Combine /kämˌbīn/ - Metadata Aggregator Platform
MIT License
26 stars 11 forks source link

ampersands are escaped even when part of ![CDATA[]] during static harvest #330

Open ghukill opened 5 years ago

ghukill commented 5 years ago

Been reported that ampersands in XML records during static harvest, even when enclosed in <![CDATA[]]> tags, are replaced with &amp;.

This is not ideal when ampersands are required output, and would be beneficial if <![CDATA[]]> were untouched.

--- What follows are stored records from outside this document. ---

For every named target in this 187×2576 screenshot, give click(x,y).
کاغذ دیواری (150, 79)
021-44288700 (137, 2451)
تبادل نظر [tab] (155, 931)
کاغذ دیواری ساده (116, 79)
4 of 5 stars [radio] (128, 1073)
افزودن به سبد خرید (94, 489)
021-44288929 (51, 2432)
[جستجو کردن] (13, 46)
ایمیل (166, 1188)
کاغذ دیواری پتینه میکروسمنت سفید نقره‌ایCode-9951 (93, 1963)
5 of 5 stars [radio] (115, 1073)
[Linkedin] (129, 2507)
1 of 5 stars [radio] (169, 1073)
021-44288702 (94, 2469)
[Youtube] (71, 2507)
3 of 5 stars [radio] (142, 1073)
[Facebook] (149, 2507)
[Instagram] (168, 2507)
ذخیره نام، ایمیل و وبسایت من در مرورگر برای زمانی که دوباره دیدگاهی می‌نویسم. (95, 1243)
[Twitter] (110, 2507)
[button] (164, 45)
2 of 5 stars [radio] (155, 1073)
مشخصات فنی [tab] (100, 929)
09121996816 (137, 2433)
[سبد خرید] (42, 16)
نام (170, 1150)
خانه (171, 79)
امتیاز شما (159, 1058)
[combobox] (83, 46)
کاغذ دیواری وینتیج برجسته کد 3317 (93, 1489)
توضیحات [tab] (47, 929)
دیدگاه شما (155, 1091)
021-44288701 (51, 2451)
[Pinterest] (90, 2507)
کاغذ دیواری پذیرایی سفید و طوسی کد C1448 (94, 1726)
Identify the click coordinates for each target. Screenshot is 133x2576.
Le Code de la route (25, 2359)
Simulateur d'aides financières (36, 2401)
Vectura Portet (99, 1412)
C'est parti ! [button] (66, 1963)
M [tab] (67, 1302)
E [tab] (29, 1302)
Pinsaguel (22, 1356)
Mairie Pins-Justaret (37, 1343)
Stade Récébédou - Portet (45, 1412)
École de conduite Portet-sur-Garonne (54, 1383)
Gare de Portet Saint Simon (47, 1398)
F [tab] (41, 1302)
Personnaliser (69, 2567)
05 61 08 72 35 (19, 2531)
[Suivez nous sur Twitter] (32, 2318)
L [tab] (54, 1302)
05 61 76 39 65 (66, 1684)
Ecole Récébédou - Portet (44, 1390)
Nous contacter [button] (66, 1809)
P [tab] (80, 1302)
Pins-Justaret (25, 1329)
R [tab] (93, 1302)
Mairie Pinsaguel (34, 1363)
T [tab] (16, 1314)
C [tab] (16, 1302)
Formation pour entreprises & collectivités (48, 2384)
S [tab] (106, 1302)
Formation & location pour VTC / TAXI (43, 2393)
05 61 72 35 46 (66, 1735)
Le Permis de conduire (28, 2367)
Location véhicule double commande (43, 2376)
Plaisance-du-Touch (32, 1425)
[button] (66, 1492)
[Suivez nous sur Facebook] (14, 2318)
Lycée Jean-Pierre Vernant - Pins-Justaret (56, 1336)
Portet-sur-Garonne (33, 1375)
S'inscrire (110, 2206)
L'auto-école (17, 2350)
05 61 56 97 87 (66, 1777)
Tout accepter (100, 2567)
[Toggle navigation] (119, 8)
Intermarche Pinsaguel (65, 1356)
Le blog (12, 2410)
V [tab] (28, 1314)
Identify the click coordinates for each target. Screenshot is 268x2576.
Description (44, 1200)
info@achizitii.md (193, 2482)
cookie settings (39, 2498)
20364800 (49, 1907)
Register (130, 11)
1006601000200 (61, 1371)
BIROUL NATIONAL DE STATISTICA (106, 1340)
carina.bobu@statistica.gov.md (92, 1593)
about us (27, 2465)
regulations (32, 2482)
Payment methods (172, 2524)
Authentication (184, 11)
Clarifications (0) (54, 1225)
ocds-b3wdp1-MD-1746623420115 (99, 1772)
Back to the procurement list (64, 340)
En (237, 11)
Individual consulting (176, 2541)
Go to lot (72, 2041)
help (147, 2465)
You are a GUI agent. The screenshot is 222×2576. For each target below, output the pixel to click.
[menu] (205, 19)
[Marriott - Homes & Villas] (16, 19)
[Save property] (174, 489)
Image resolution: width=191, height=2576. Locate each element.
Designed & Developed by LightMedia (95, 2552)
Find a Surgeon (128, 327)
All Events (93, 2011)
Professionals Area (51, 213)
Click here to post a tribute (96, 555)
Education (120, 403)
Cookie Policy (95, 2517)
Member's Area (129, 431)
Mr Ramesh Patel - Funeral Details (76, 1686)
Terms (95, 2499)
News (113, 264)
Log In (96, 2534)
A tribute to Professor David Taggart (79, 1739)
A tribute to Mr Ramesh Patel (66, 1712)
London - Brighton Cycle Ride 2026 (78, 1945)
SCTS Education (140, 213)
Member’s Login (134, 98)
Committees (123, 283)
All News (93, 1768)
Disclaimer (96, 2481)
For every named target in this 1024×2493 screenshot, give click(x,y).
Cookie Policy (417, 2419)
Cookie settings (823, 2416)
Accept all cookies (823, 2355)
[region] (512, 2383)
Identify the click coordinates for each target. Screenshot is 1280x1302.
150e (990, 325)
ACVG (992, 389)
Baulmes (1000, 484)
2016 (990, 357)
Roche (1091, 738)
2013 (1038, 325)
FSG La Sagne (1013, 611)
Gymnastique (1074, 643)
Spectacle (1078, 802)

ghukill commented 5 years ago

Confirmed.

Including this string in XML record:

<mods:location>
         <mods:url usage="primary"
            ><![CDATA[http://digital.library.wayne.edu/item/wayne:Livingto1876b22354748?goober=tronic&horse=smelt]]></mods:url>
      </mods:location>

is returned as this after harvest:

<mods:location>
         <mods:url usage="primary">http://digital.library.wayne.edu/item/wayne:Livingto1876b22354748?goober=tronic&amp;horse=smelt</mods:url>
      </mods:location>

<![CDATA[]]> is gone, and & has been encoded as &amp;.

Using this to parse XML for static harvests: https://github.com/databricks/spark-xml#hadoop-inputformat

Which, appears to use XmlInputFormat from Apache Mahout project.